§ **What you will do**
Lay out the part of the listing that opens with the line containing "The image size is (1024, 492)." and closes with the line containing "y-tick-label: 17:00 is" as a JSON list of strings, one string per line with blank lines dropped. Omit the pictures.

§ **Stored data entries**
..........
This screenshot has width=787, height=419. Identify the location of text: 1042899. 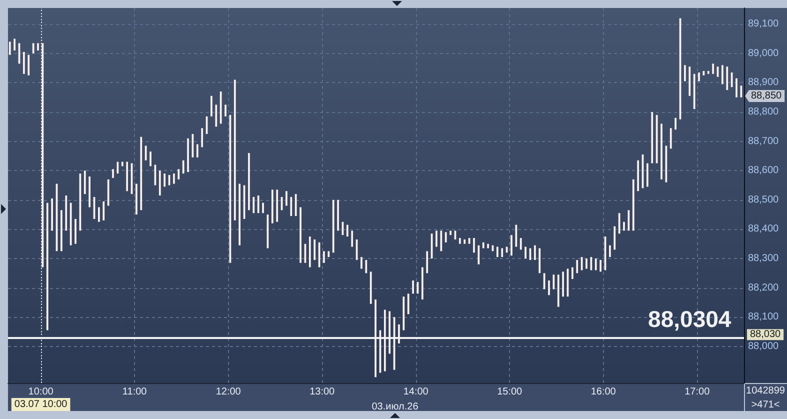
(766, 391).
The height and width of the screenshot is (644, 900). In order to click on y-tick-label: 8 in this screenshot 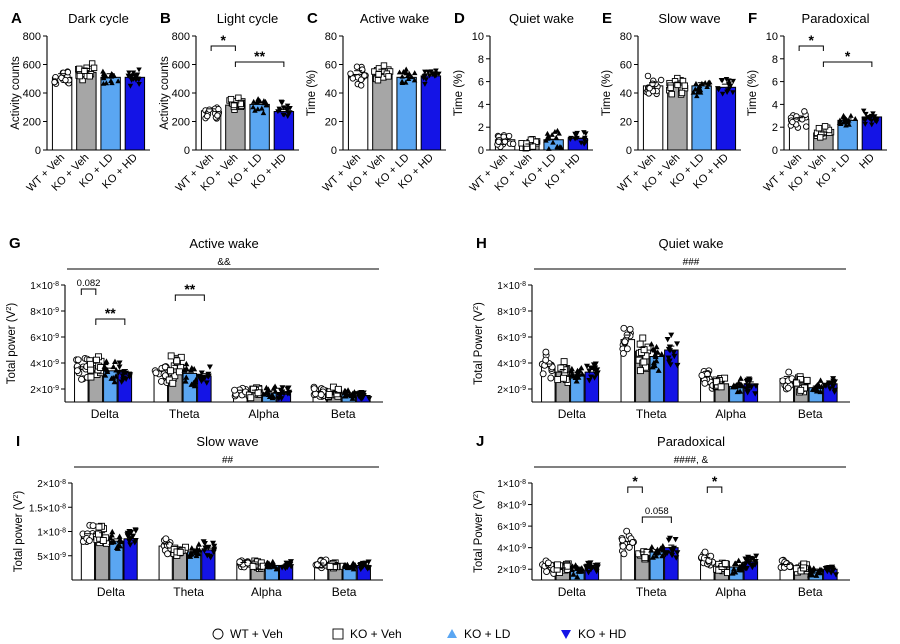, I will do `click(481, 60)`.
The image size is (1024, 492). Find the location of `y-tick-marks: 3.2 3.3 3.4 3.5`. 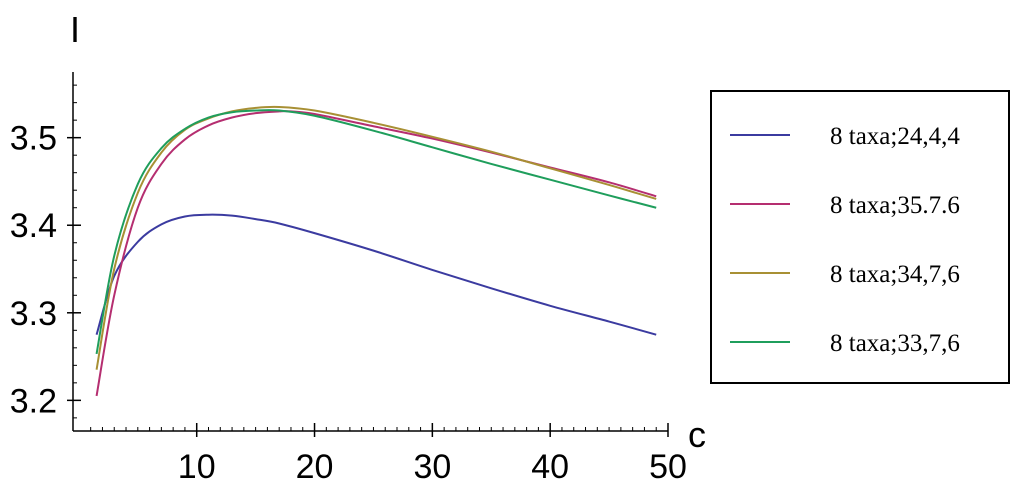

y-tick-marks: 3.2 3.3 3.4 3.5 is located at coordinates (46, 270).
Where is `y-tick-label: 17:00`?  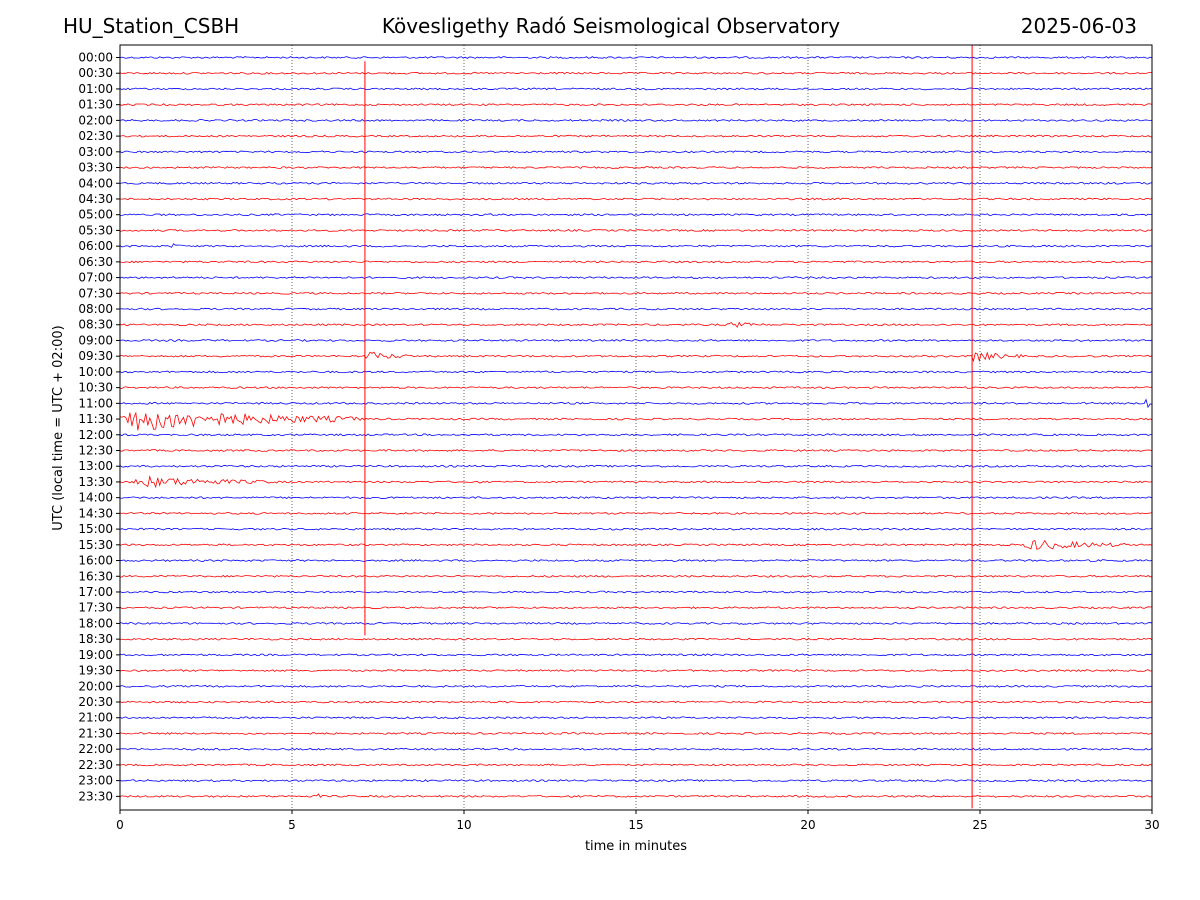
y-tick-label: 17:00 is located at coordinates (96, 592).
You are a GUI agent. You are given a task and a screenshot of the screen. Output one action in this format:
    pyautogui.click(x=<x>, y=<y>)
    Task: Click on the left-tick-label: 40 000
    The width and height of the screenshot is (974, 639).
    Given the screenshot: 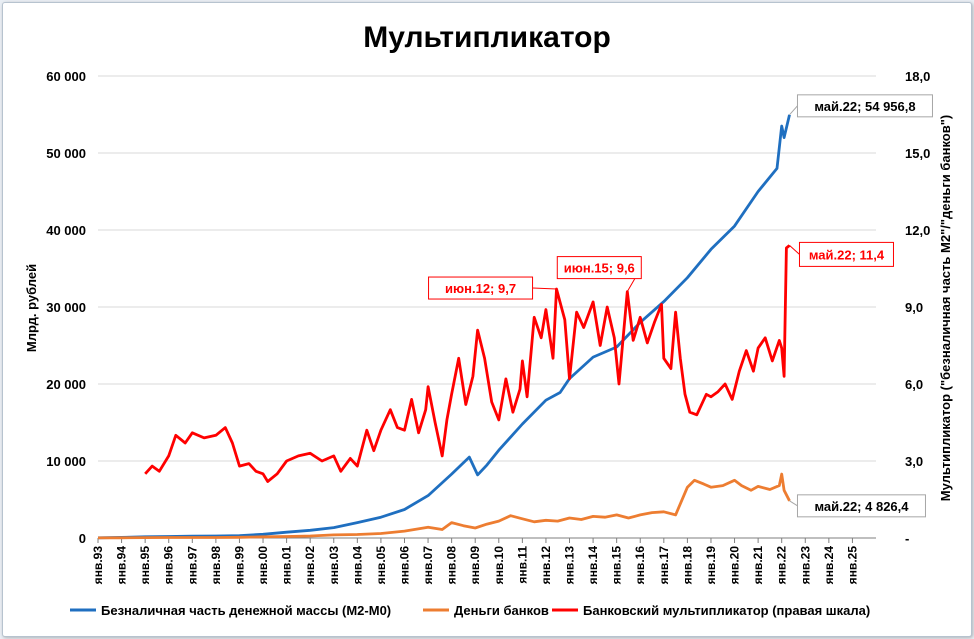 What is the action you would take?
    pyautogui.click(x=66, y=230)
    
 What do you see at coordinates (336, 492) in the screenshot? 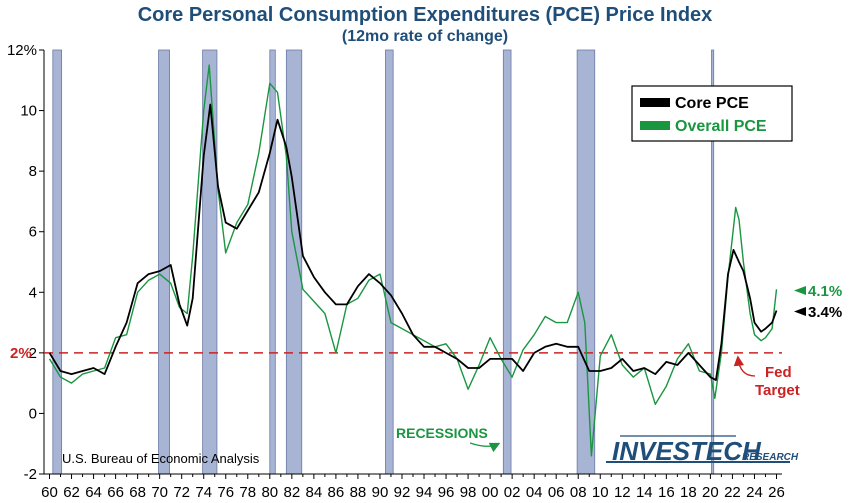
I see `x-tick-label: 86` at bounding box center [336, 492].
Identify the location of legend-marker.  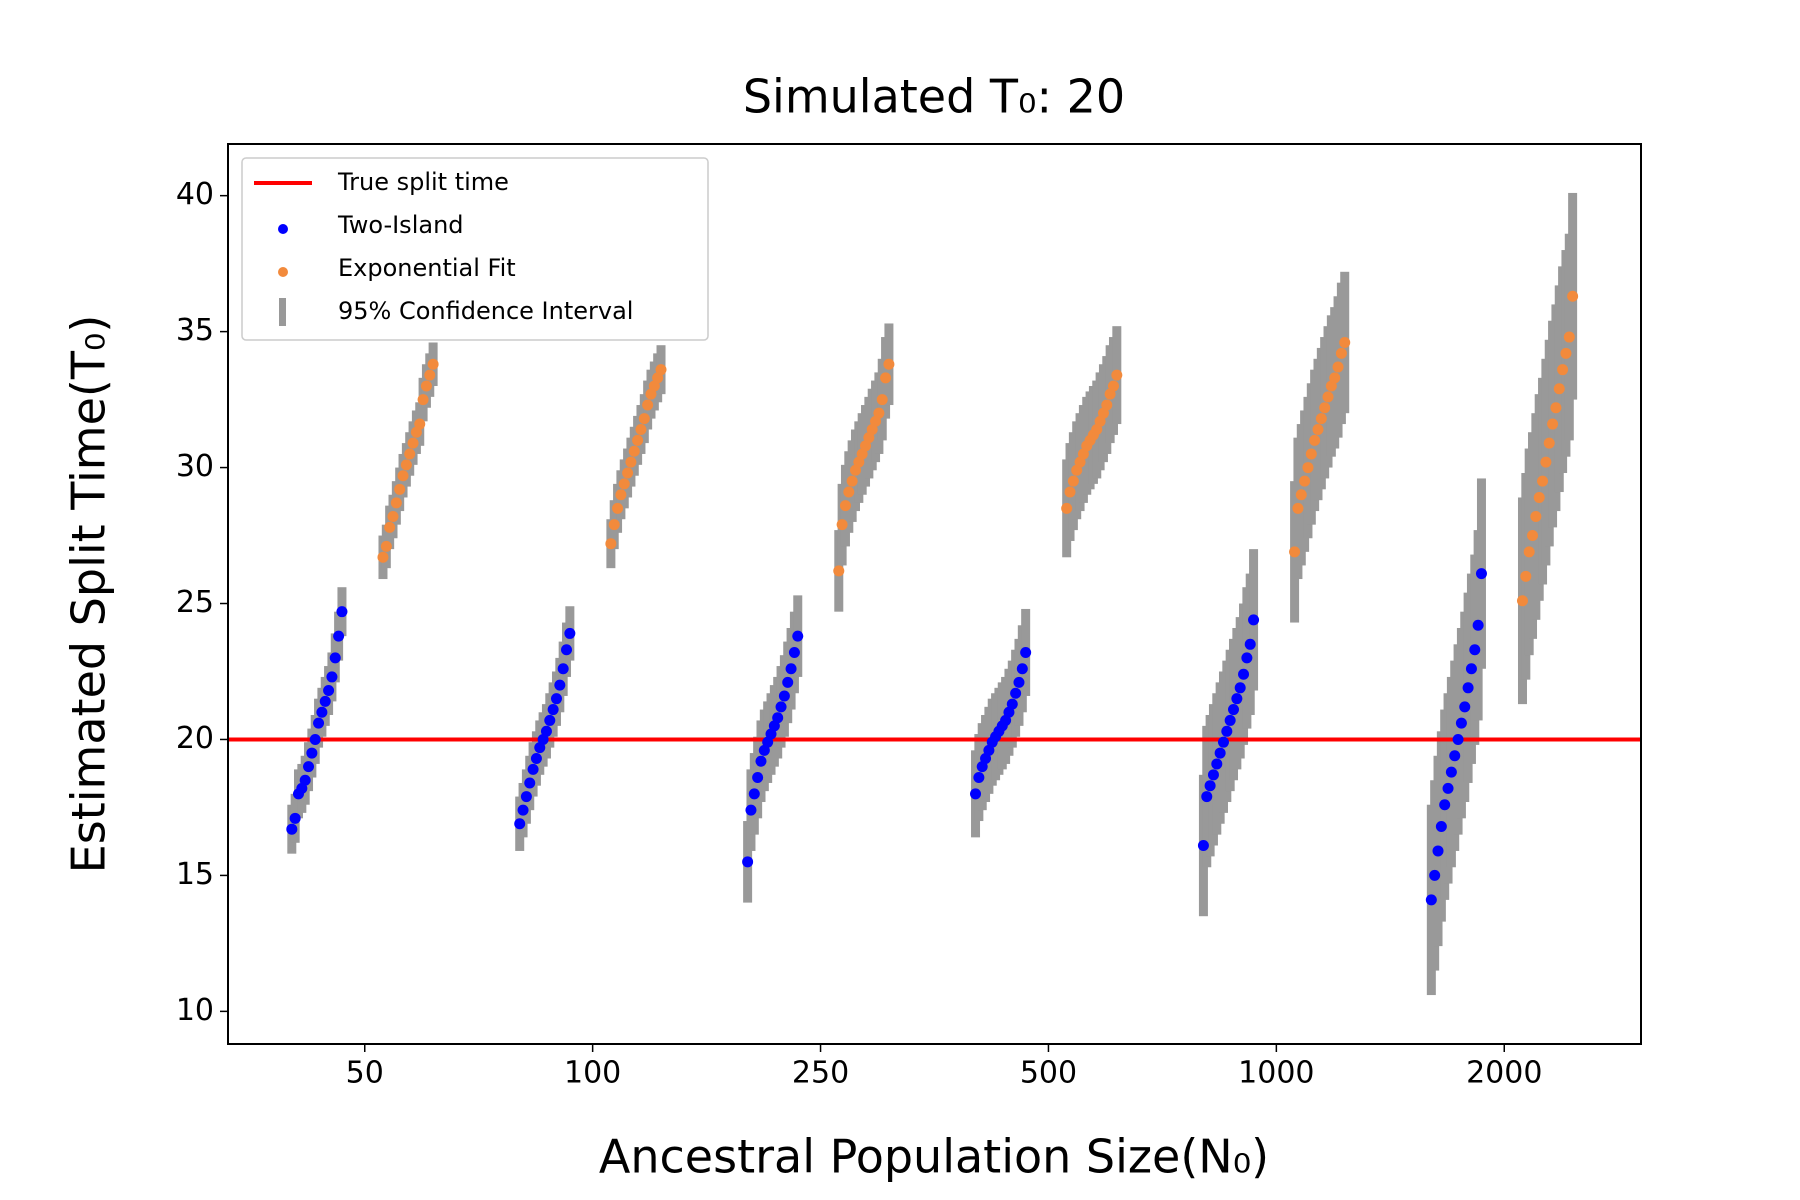
(283, 229).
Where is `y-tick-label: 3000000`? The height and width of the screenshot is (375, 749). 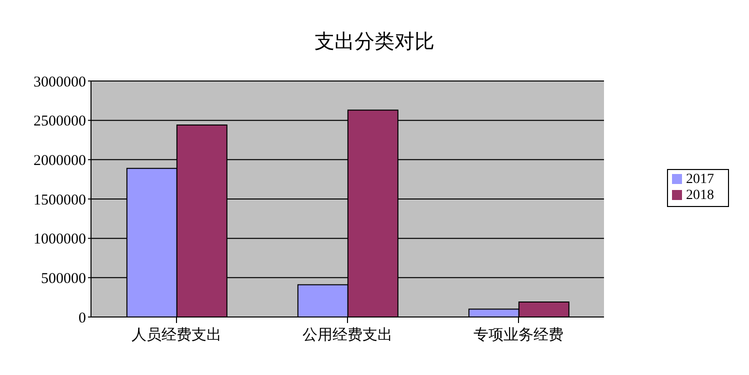 y-tick-label: 3000000 is located at coordinates (60, 82).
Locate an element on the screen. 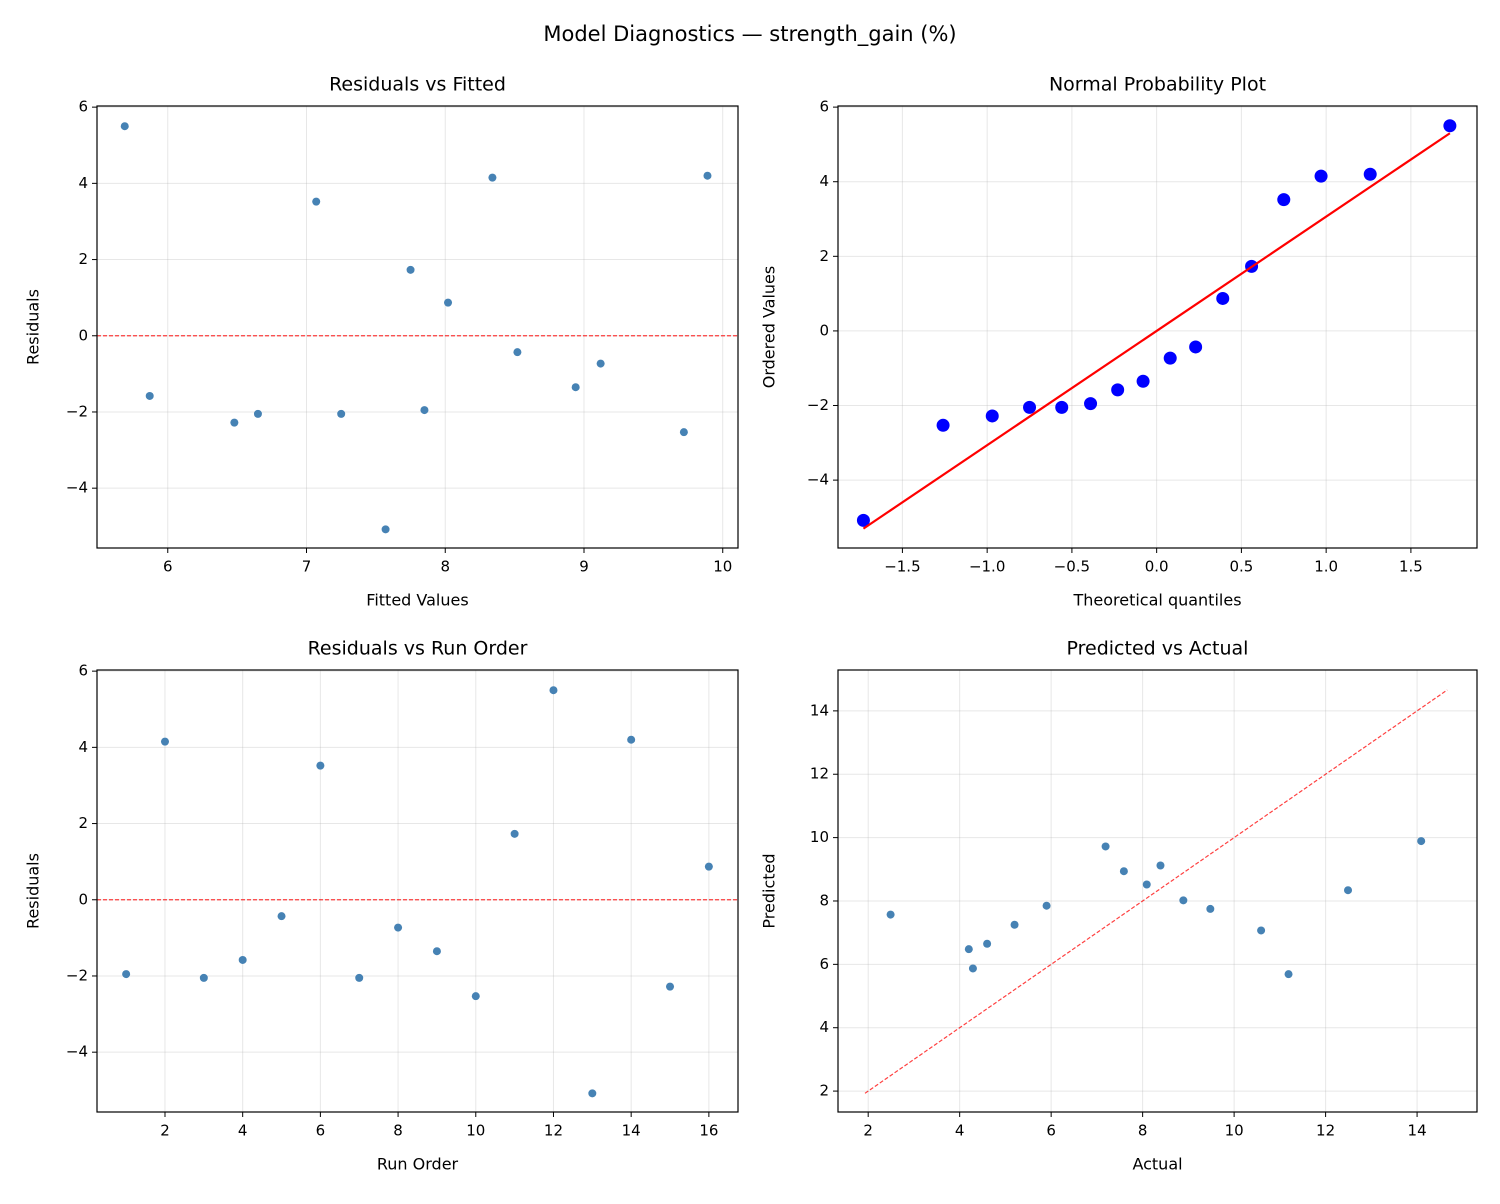 The image size is (1500, 1204). panel-title: Normal Probability Plot is located at coordinates (1158, 85).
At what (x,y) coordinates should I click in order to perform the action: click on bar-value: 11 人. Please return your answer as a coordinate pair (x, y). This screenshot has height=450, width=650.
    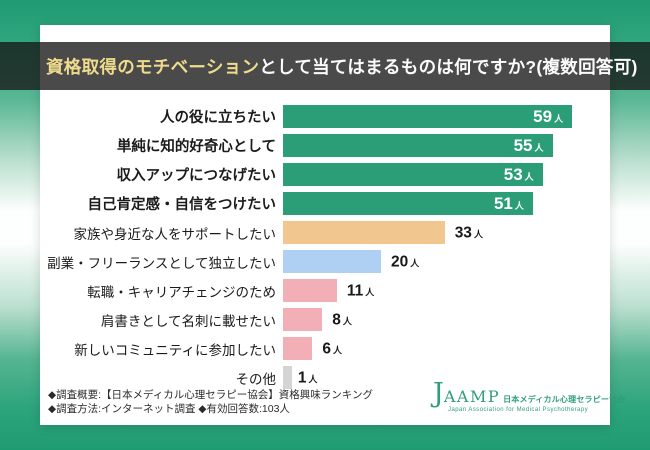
..........
§ **Exercise output**
[
  "The image size is (1024, 492). Find the location of `y-tick-marks: 3.2 3.3 3.4 3.5`. ",
  "y-tick-marks: 3.2 3.3 3.4 3.5 is located at coordinates (46, 270).",
  "Where is `y-tick-label: 17:00`?  ",
  "y-tick-label: 17:00 is located at coordinates (96, 592)."
]